The 21st February is celebrated globally and aims to bring awareness to cultural and linguistic diversity. On International Mother Language Day, South Africans are being encouraged to honour their identities.

In 1999 UNESCO declared 21 February as International Mother Language Day. The date was chosen because it commemorates the students killed during a protest in Bangladesh in 1952. They were part of a group campaigning for the official use of Bengali as their mother language.

According to UNESCO education based on the first language or mother tongue, must begin from the early years as early childhood care and education is the foundation of learning.
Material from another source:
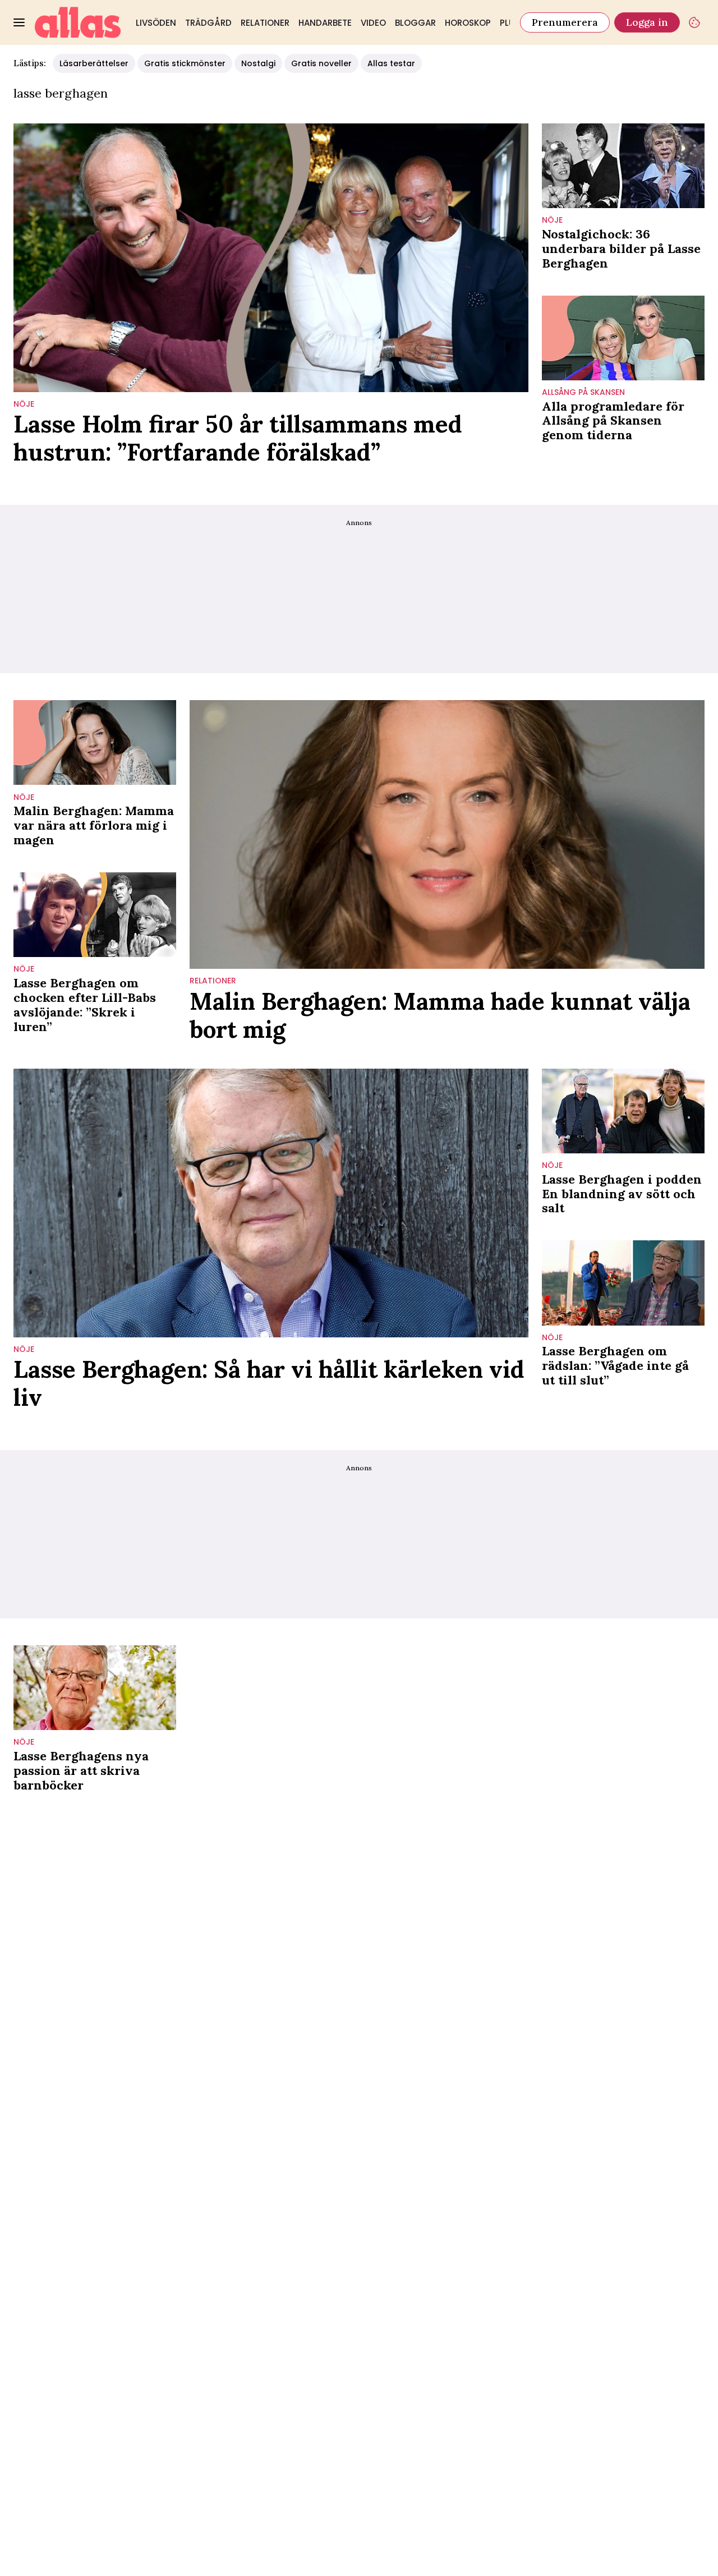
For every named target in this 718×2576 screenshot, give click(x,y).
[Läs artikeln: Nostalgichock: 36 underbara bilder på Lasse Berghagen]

This year’s theme, Fostering multilingualism for inclusion in education and society, recognises that languages and multilingualism can advance inclusion, and the United Nations Sustainable Development Goals’ focus on leaving no one behind. As recently reported on the South African government’s website, linguistic diversity is increasingly threatened as more and more languages disappear. One language disappears on average every two weeks, taking with it an entire cultural and intellectual heritage.  

Sibusiso Ntuli, a lecturer in the African Languages Department, said that they teach and assess students in mother tongue. Class presentations by students are done in mother tongue. They also encourage students to even write books in mother tongue. “As a department we were able to unshackle the hegemony of teaching mother tongue through the medium of English. Our dream is to achieve bilingual teaching at UNIZULU.  Some colleagues from other fields have already started to ask for translation of their key teaching material into mother tongue. This is indicative that if handled well, mother tongue does have huge opportunity in other spheres of teaching and learning, that is through bilingual teaching.”

Nelson Mandela’s observed that, “without language, one cannot talk to people and understand them; one cannot share their hopes and aspirations, grasp their history, appreciate their poetry, or savour their songs.”